Let’s suppose the same example above, but in this case we assume that there is no pavement on the foundation. We can think of two possibilities:

2 a)
Friction between foundation and soil can be affected by rain or shrinkage.

It is a fairly typical case, especially in clayey soil. Whether it rains (the wet clay slips on the foundation wall) or drought and the ground is retracted (the floor separates and does not touch the foundation wall), we can not count on the resistance of the lateral friction of the foundation. In this case the weight of the foundation must be able to equal the value of extracting force (safety factor applied):

Rw = fs · Fy = 1,5 · 3 = 4,5 t

If we continue considering a footing which base is 1 x 1 will require a height  h  such that

h = 4,5 / 2,3 = 1,95 m

Probably it will be much more convenient, from the constructive point of view, to make an approximately cubic footing

a = b = h = √ 3 (4,5 /2,3) = 1,25 m

2 b)
We can continue counting on the lateral friction of the footing, since soil is not shrinkable and it doesn’t lose friction when gets wet.

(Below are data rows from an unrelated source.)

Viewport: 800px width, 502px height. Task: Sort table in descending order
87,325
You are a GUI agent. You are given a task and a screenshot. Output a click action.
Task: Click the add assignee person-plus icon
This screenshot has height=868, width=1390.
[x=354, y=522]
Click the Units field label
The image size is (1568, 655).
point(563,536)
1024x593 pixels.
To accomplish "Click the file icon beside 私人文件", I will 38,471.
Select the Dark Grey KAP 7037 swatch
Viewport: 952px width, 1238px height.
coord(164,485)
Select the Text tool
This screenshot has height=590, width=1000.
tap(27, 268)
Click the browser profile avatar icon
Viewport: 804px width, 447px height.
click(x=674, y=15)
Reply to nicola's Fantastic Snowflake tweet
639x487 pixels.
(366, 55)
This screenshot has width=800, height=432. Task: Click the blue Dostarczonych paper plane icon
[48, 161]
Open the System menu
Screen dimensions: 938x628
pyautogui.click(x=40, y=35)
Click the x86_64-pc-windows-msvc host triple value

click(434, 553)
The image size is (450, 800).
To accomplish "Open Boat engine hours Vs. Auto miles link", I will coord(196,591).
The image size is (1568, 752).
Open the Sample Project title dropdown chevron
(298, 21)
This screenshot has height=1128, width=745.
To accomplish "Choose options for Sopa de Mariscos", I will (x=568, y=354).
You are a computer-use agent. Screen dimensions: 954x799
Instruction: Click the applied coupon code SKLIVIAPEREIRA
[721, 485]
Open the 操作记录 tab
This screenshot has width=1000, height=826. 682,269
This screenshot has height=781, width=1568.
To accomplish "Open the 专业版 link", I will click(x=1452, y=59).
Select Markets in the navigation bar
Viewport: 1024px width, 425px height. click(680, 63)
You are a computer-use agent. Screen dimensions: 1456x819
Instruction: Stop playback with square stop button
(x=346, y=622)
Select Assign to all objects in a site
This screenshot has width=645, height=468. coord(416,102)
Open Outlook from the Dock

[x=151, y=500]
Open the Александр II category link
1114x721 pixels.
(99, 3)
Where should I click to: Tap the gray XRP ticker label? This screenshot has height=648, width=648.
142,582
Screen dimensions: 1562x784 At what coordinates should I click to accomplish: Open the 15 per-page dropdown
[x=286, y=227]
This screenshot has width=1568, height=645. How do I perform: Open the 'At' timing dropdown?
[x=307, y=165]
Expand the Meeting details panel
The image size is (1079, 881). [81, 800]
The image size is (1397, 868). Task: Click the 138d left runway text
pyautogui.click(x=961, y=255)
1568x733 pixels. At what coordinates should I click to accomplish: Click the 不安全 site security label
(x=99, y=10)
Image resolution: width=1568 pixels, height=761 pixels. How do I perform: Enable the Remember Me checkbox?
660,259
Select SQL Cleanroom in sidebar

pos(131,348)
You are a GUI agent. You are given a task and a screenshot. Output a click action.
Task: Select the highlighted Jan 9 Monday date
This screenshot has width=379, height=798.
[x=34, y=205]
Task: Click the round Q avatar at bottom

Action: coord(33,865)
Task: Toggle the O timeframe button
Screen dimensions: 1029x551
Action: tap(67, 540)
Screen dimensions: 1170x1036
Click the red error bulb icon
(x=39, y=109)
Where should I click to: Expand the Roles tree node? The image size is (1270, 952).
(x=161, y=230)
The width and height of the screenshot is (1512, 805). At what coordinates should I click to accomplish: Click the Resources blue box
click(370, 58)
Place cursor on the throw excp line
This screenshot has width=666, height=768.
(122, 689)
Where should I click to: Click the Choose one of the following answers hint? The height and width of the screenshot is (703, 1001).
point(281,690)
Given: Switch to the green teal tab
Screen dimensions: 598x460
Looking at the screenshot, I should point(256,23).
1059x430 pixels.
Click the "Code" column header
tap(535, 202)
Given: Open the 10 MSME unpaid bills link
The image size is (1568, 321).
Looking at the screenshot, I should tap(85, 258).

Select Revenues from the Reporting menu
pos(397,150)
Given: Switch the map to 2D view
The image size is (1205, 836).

In this case, it is interesting to have a deep foundation, as this will increase the friction surface and the force (it depends on the square of h).

If we continue considering a footing plan of  1 x 1 m, we have already seen in case 1 that we did not have enough with a footing depth of  1.1 m, not even with the own weight of the pavement. We also know that without friction we would need a depth of  1,95 m. Therefore we will test it with an intermediate value:  h = 1,5 m.

Rw = 1 · 1· 1,5 · 2,3 = 3,45 t

It is then necessary that the friction completes the total resistance up to   fs · Fy = 4,5 t

Rf 4,5 – 3,45 = 1,05 t
Rf = 2 · (a+b) · ½ K0 · γ · h² · cf = 2 · 0,4 · 1,9 · 1,5² · 0,43 = 1,47 t

In fact, the value obtained is higher than what was needed. Therefore a  1 x 1 x 1,5 m  footing will be sufficient to withstand the extraction force of 3 t.

If  h = 1,4 then

Rw = 3,22 t ; Rf = 1,28 t >> Rw + Rf = 4,5

Which is exactly the needed value, and therefore, too adjusted for a normal analysis and mustn’t be accepted.